TASK INSTRUCTIONS:
a – Could you repeat everything from "Whereas Human Rights Watch" down to "Human Rights Commission." in the passage about Fidel Castro, word for word?
b – Would you carry on the passage about Fidel Castro's ties to military dictators and drug traffickers from where it ends?

DOCUMENT TEXT:
-- Opening Marker --
Argentine foreign minister Nicanor Costa Mendez and Fidel Castro

This is not the only member of the junta that Castro commiserated with. The Cuban dictator was also photographed with "President" Reynaldo Benito Antonio Bignone Ramayón who, like Fidel Castro then and Raul Castro today , was"President" in name only, but in reality a brutal military dictator between 1982 and 1983. On April 20, 2010, he was sentenced to 25 years in prison for the kidnapping, torture, and murder of 56 people in a concentration camp.

 

Reynaldo Benito Antonio Bignone Ramayón with Fidel Castro

Whereas Human Rights Watch and Amnesty International sought to expose and end the Dirty War, as well as later document the crimes committed and demand justice on behalf of the victims, the Cuban government did everything possible at the time to obstruct efforts to investigate the disappearances from their perch at the United Nations Human Rights Commission. 

Drug trafficker

 

John Simpson of BBC Newsnight interviewed Castro's former bodyguard, Juan Reinaldo Sanchez, where he explained how he became disillusioned with Fidel Castro because of his links to drug traffickers, despite the dictator's public denunciation of the practice. Sanchez died within a year of publishing his memoir in May 2015 at the age of 66 in Miami.
-- Closing Marker --
SOURCE MATERIAL:
-- Opening Marker --
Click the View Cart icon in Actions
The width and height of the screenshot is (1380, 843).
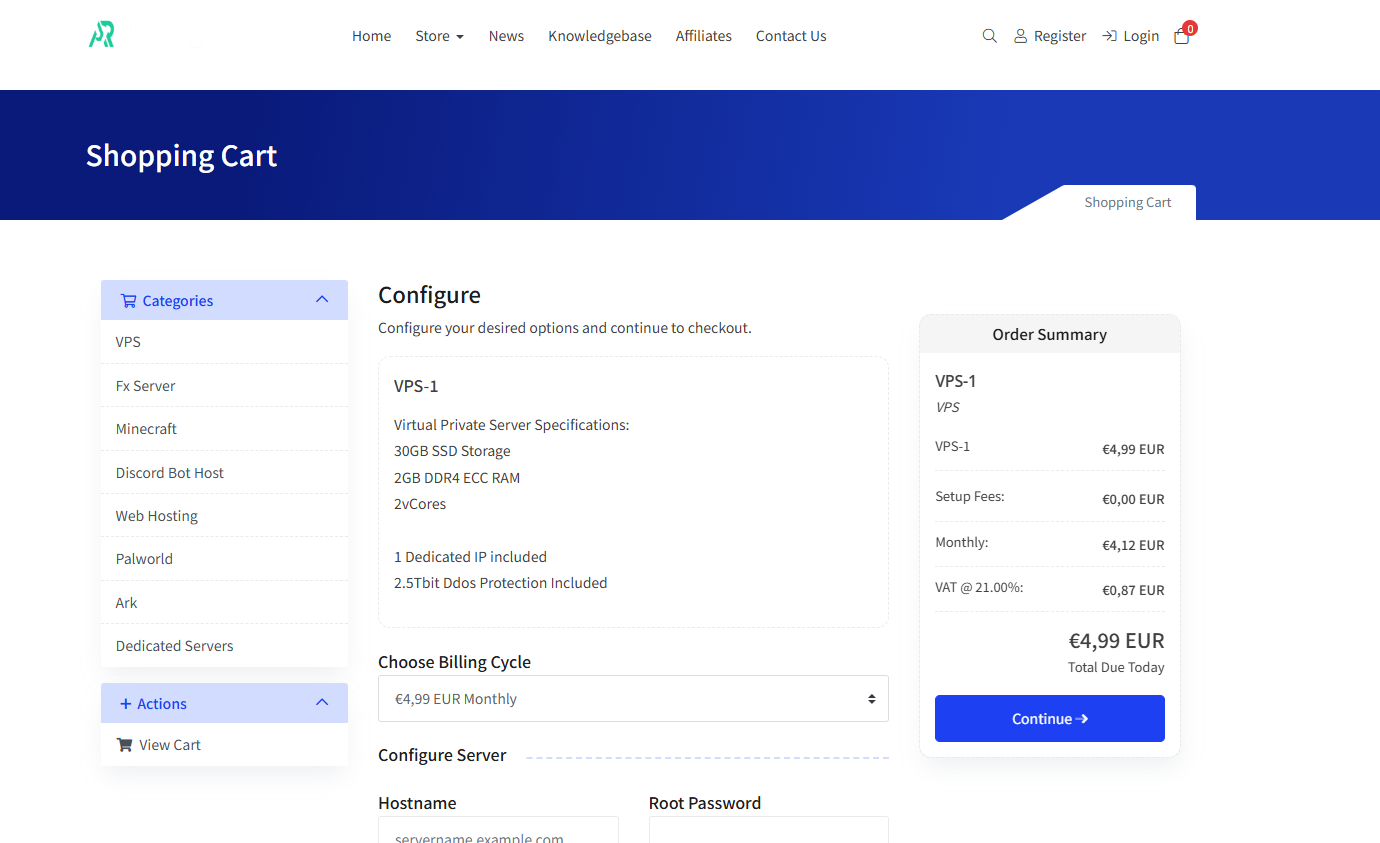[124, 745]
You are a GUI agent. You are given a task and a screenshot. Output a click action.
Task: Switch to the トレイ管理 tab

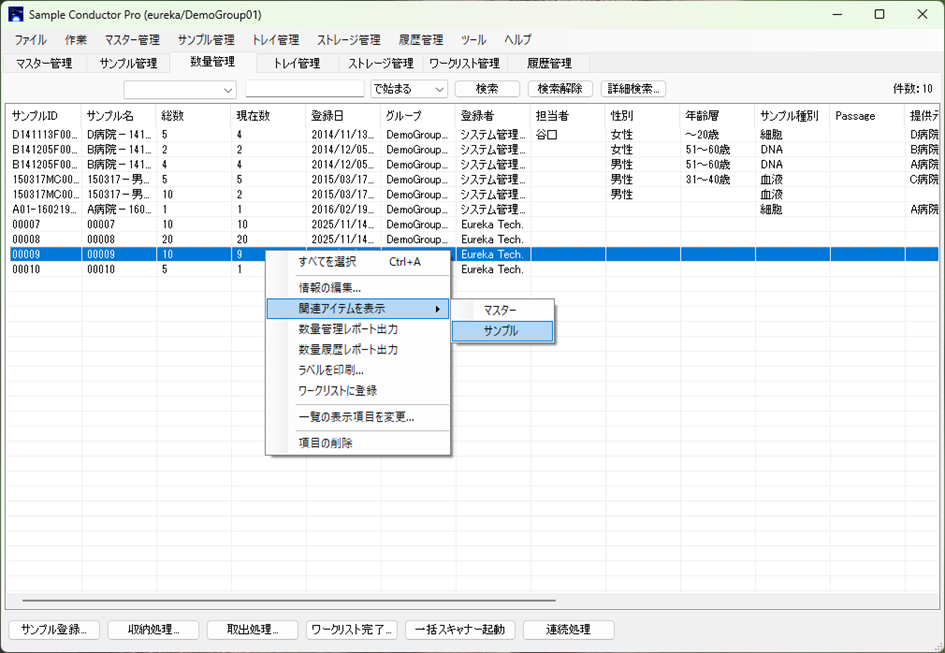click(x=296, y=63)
-- Closing Marker --
RESPONSES IN ORDER:
a –
Whereas Human Rights Watch and Amnesty International sought to expose and end the Dirty War, as well as later document the crimes committed and demand justice on behalf of the victims, the Cuban government did everything possible at the time to obstruct efforts to investigate the disappearances from their perch at the United Nations Human Rights Commission.

b –
What have joint anti-drug operations with Cuba, and sharing intelligence done in concrete terms for US citizens? In 1999, the year when Washington intensified these efforts 3,186 U.S. citizens died of cocaine overdoses. In 2021, after 22 years of this "cooperation" 23,513 Americans died in 2021

Anti-Semite

Cuban Jewish family targeted by the Castro regime for being Jewish.

 
The Cuban dictatorship has a history of domestic antisemitism. Cuban officials in 2019, in an act of continuity with Fidel and Raul Castro's hatred of Jews, barred Jewish children from wearing kippahs in school. Fidel Castro in 1994 prohibited the importation of kosher meat into Cuba, despite allowing Halal food, which complies with Islamic dietary laws. Castro supported the 1975 UN resolution equating Zionism with racism and opposed its repeal in 1991.  

From 1959 through 1973, Havana maintained diplomatic relations with Israel while supporting terrorism against Israelis. Castro hailed the establishment of the Palestinian Liberation Organization (PLO) in 1965 and established ties with the Palestinian Fatah in Algiers and Damascus. Castro introduced PLO members at the Tri-Continental Conference in Havana in January 1966. This conference backed revolutionary and terrorist organizations across Europe, the Americas, and Asia with the objective of changing the world order in an authoritarian direction.

Fidel Castro compared Israel to Nazi Germany on October 15, 1979. “From the bottom of our heart, we repudiated the merciless persecution and genocide that the Nazis once visited on the Jews,” he said. “But there is nothing in recent history that parallels it more than the dispossession, persecution and genocide that imperialism and Zionism are currently practicing against the Palestinian people.”

In 2014, Castro called Israeli efforts to defend themselves from Hamas terrorism “a repugnant new form of fascism,” and a “macabre genocide against the Palestinian people.” 

The Cuban dictatorship’s hostility to Israel was not limited to rhetoric and its assistance to terrorists. Cuba also involved itself in direct military action.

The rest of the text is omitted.